24 de abril de 2014

Desonestidade tem prazo de validade?



Por Clênio Sierra de Alcântara



Quando, neste país, órgãos fiscalizadores que deveriam a todo tempo estar a postos, mantendo diuturnamente as ações que lhe cabem, resolvem, de uma hora para outra, “intensificar” os trabalhos e mostrar serviço, não há quem não desconfie de que existe algo a mais do que empenho dessas instituições para aumentarem a produtividade de seus funcionários.

Nas últimas semanas a população da Região Metropolitana do Recife acompanhou a divulgação de ações fiscalizadoras levadas a cabo por representantes da Vigilância Sanitária e do Procon, que visitaram e interditaram vários supermercados que desrespeitavam normas básicas de armazenamento e comercialização de alimentos. E o que foi que os fiscais encontraram em tais estabelecimentos infratores? Toneladas de produtos vencidos; carnes que não tinham sido liberadas para a comercialização pelos órgãos competentes; revalidação de mercadorias; e inadequação da temperatura de aparelhos de refrigeração para a conservação de vários tipos de alimentos. E isso, caro leitor, não foi encontrado na mercearia de Dona Neta e nem na barraca de Seu Manuel; foi em negócio de gente grande, como o Carrefour e o Bompreço, entre outros.

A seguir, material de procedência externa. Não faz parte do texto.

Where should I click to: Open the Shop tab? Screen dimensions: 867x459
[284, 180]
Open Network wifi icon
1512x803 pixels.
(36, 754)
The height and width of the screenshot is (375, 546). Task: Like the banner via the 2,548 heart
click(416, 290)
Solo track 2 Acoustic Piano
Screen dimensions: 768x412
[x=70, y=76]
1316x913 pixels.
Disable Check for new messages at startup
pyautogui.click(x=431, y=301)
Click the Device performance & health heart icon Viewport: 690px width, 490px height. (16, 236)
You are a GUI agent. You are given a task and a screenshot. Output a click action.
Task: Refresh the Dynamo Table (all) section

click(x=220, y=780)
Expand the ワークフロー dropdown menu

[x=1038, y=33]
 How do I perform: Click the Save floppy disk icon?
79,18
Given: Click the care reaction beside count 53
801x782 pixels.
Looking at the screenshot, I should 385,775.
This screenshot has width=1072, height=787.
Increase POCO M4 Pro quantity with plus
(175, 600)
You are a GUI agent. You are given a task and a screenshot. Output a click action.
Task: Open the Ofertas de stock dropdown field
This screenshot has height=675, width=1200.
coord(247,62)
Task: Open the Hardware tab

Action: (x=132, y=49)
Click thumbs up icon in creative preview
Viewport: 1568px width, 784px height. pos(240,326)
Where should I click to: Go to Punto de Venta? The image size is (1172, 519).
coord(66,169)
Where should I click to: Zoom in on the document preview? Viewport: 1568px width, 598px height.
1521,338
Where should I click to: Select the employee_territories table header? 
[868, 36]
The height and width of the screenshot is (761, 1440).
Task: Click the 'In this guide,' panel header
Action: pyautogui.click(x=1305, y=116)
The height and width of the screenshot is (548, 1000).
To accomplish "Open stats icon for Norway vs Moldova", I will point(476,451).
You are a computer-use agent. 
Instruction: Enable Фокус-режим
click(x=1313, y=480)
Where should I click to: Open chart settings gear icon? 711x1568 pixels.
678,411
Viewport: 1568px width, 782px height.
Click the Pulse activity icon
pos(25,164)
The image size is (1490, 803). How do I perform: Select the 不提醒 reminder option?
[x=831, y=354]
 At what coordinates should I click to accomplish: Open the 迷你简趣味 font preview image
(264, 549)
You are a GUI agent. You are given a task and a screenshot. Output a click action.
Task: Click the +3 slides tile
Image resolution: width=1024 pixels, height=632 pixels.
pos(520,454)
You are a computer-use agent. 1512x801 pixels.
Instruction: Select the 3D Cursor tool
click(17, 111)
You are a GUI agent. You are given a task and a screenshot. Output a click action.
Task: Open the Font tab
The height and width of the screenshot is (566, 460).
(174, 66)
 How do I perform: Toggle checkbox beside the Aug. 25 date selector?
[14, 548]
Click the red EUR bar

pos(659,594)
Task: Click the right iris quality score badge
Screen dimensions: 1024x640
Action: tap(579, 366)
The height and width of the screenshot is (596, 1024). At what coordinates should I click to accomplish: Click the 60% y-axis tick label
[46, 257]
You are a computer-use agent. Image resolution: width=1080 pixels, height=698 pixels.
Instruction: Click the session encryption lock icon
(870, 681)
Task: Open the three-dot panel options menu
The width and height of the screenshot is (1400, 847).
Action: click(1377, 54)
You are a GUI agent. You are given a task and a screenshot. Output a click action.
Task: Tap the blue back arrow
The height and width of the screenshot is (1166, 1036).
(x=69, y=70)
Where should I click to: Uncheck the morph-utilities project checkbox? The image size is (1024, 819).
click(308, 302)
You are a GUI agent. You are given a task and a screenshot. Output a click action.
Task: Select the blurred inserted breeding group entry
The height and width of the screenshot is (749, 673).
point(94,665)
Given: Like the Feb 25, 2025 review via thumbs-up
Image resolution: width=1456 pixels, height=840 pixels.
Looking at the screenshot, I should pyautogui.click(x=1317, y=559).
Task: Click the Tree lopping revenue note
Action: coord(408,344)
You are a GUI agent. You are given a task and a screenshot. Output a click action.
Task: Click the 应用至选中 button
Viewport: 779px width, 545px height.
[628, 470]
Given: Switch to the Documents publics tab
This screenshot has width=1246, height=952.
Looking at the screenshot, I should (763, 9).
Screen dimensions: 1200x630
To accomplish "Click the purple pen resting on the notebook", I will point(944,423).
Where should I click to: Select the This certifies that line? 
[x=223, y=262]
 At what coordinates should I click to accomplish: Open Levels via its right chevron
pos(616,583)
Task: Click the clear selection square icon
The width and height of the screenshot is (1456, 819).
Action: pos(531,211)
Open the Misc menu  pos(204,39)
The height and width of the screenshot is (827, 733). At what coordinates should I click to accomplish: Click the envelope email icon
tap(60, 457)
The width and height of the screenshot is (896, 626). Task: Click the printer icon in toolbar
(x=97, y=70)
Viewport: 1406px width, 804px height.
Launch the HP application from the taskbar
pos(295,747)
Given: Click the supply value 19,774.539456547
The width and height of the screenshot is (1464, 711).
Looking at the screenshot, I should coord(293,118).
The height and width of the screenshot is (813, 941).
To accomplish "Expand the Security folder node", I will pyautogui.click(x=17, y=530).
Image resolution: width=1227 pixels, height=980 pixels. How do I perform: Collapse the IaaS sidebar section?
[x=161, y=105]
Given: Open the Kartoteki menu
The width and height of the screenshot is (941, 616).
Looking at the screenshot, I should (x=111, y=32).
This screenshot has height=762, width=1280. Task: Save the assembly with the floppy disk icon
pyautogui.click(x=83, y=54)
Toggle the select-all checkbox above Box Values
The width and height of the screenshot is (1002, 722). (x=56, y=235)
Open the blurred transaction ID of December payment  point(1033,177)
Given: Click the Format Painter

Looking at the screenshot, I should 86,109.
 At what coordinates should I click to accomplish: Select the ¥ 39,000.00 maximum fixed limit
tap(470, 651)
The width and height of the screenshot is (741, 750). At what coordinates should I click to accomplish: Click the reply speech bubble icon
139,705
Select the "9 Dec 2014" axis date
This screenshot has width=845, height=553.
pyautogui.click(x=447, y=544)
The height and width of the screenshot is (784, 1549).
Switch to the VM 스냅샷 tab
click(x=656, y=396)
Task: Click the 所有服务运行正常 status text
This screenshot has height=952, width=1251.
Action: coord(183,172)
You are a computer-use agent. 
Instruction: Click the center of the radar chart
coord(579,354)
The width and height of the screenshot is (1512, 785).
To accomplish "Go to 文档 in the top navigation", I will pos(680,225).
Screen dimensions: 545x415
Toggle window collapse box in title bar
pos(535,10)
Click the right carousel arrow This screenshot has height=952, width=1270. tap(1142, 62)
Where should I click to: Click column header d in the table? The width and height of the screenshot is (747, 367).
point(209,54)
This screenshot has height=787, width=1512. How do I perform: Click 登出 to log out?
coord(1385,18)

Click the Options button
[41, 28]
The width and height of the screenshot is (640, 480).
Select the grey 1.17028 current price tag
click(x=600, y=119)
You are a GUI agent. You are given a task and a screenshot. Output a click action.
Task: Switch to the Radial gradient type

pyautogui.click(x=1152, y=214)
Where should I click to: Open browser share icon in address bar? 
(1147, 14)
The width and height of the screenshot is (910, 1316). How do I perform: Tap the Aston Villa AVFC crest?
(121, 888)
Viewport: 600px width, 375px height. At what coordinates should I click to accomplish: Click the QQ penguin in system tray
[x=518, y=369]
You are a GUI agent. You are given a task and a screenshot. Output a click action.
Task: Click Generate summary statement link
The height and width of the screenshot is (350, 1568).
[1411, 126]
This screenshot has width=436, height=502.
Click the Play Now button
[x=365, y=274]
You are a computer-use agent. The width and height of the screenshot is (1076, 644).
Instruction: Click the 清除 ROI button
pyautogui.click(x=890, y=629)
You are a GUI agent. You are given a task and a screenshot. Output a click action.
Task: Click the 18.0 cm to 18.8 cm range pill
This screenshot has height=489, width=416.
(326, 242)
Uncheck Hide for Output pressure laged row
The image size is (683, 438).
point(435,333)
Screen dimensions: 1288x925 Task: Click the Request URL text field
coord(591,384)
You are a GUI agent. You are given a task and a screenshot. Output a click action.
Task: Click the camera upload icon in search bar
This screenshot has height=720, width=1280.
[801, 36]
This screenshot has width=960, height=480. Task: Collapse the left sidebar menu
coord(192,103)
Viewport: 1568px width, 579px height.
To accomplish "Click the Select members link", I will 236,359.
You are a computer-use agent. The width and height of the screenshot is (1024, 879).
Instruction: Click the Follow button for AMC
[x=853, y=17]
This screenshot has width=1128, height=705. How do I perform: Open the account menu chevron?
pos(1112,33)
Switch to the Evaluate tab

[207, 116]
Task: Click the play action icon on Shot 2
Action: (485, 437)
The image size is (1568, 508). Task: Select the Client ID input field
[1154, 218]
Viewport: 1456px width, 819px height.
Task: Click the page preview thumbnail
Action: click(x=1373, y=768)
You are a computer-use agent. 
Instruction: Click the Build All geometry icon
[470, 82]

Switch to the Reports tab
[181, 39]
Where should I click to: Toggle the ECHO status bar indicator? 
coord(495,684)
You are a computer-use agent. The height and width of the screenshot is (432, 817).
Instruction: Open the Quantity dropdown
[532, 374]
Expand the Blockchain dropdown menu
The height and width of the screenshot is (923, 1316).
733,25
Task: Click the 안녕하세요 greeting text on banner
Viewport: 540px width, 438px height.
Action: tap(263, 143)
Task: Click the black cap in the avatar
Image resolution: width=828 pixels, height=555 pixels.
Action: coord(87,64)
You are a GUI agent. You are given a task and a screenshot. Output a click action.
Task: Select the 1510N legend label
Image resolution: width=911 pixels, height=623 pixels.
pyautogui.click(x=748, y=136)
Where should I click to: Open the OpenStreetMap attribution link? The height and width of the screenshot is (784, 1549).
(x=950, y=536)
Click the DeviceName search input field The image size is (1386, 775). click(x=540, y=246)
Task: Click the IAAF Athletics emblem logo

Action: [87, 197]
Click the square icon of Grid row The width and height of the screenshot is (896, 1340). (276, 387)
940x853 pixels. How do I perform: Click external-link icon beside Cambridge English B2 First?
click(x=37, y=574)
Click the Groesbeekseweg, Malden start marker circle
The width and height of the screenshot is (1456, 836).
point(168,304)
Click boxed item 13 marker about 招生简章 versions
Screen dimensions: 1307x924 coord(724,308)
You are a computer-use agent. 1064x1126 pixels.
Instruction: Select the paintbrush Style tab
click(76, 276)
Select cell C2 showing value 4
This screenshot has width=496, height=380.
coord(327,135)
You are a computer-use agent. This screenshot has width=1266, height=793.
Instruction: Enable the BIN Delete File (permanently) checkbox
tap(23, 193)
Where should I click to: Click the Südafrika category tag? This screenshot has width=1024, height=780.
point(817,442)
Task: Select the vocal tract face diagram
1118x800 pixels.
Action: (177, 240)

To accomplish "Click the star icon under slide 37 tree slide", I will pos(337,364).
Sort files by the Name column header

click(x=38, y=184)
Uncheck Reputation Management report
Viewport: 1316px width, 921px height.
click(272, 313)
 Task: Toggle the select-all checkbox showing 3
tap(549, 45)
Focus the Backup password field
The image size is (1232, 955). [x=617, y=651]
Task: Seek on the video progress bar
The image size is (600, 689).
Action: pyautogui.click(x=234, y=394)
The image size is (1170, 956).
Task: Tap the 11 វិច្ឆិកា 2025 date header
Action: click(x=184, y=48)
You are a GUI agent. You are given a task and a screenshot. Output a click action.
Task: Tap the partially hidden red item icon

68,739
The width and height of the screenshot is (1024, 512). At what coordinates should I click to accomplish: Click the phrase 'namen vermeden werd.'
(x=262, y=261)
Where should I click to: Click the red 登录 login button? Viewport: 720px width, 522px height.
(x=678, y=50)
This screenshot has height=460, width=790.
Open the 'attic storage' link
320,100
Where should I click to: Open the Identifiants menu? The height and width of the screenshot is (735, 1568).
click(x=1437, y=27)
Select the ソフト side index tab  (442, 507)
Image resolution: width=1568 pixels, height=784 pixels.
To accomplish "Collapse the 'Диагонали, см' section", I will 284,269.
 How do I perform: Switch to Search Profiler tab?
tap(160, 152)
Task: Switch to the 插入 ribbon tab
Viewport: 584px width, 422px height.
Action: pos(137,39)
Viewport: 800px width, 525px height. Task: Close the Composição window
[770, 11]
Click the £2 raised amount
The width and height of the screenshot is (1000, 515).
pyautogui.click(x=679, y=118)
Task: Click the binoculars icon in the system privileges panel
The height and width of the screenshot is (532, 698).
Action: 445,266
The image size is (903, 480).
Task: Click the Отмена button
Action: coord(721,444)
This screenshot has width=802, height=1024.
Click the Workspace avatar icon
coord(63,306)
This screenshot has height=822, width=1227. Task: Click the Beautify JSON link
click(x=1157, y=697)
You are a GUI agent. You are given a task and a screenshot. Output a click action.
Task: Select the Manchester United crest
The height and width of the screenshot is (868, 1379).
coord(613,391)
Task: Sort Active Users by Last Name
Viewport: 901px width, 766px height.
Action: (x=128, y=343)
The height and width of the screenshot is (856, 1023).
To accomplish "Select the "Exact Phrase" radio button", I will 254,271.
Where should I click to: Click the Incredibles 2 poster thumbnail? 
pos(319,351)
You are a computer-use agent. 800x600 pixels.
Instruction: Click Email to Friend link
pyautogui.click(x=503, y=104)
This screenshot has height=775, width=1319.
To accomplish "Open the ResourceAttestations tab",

Seja pelo motivo que tenha sido – como a proximidade da chegada dos milhares de turistas que virão assistir aos jogos da Copa do Mundo, dizem alguns -, o fato é que essa maior – e ela não terminou, felizmente – diligência dos órgãos de defesa do consumidor deixou muito claro o quanto que o cidadão é enganado por empresários inescrupulosos que visão tão somente ao lucro e que se dane o resto. A desfaçatez com que alguns deles dão a resposta pronta: “tomaremos as devidas providências para que isso não mais se repita”, quando suas empresas são pegas em flagrante delito, me chega somente como uma grande provocação, como uma tremenda zombaria, como se fôssemos uns basbaques, uns idiotas que não tivéssemos noção do quão grave é a questão e o risco de se ingerir alimentos impróprios para o consumo humano.

Quem já trabalho e/ou trabalha com a comercialização de produtos perecíveis, como foi o meu caso, conhece bem o modo como a política do lucro a qualquer custo é tomada por algumas empresas, que buscam incutir essa “lógica do mercado” nos seus funcionários. Duvido que, por medo de perder o emprego, alguém já não tenha sido “cúmplice” de algum empresário em pelo menos um episódio que objetivasse lesar o consumidor. Os fatos e somente os fatos divulgados a respeito da interdição de supermercados ocorrida dias atrás dizem isso por si só.

Em entrevista concedida ao muito atraente jornalzinho O Trem Itabirano – edição nº 103, de março passado -, o sociólogo Bolívar Lamounier declarou o seguinte em resposta à pergunta: “por que os nossos políticos, em geral, são tão ladrões de dinheiro público?”: “[...] A corrupção tem muitas formas e muitas causas, são muitos fatores interligados [...] Tenho duas certezas. Primeiro, ela não se deve a uma falha de caráter dos brasileiros. Nós não somos piores nem melhores que outros povos. Segundo, uma grande parte dela se deve à impunidade. Se não começarmos a botar gente de todas as classes na cadeia, não vai ter jeito [...]” (p. 10-11).

A corrupção no Brasil, como se sabe, não se restringe ao mundo dos políticos; ela está disseminada em todas as esferas da sociedade. Punir com severidade os corruptos deveria ser o básico, mas a Justiça brasileira é seletiva, pune de verdade alguns indivíduos e outros não, como se existissem cidadãos mais cidadãos que outros, ainda que eles tenham cometido delitos de mesma natureza.

Uma Justiça que passa a mão na cabeça de alguém que intencionalmente comercializa alimentos com prazo de validade vencido e/ou mantidos sob condições de conservação que comprometem a sua qualidade nutricional, pondo em risco a vida de um sem-número de pessoas, aplicando contra os criminosos apenas multas, convenhamos, não é justa, e, também ela, perdeu o seu prazo de validade.